How to track terrible work at certain times of the day?

I have an ASP.NET MVC-4 application, Entity Framework 5, running on IIS7, with a SQL Server 2012 database.

Every day, between 7:45 and 8:15, several hundred users perform the same everyday daily tasks. And the performance is terrible. We get timeouts everywhere.

So, today I was sitting with several diagnostic tools. In SQL Server Profiler, I found that hundreds of queries synchronized in 30 seconds. I copied the query and placed it in SQL Sentry to see what happens in the query plan. After 30 minutes, the request was finally completed, showing a completely inaccurate, ineffective execution plan. The index scans the return of tens of millions of records that should have been filtered to tens, or maybe hundreds of records, by an earlier join.

Meanwhile, I checked Performance Monitor for other diagnostic programs. The processor worked at 20-30%, we have 256 GB of RAM, of which about 200 are reserved for SQL Server, and there is a lack of working memory. No significant db locking, no deadlocks. Just awful, awful performance.

So, I tried to run the same query. He returned after about 0.1 seconds. And the query plan looked completely different: everything was a distortion of the index, beautiful thin lines and everything else.

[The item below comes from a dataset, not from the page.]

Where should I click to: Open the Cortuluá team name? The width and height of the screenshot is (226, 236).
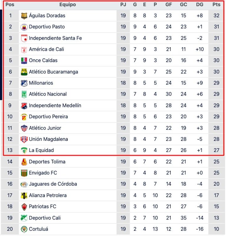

Every other query that I captured in SQL Profiler, which took more than 5 seconds between 7: 45-8: 15, now returned after 0.1 seconds.

We have the same problem every day, at the same time. How can I solve the problem? I think there might be some kind of clue from different query plans when the requests are executed at different times; Could this be related to SQL statistics? If so, how do we resolve this?

EDIT: I took @t_m advice and deployed a DMV script. Now I can see for sure which execution plan was executed when the request timed out, depending on which plan it followed when it was running.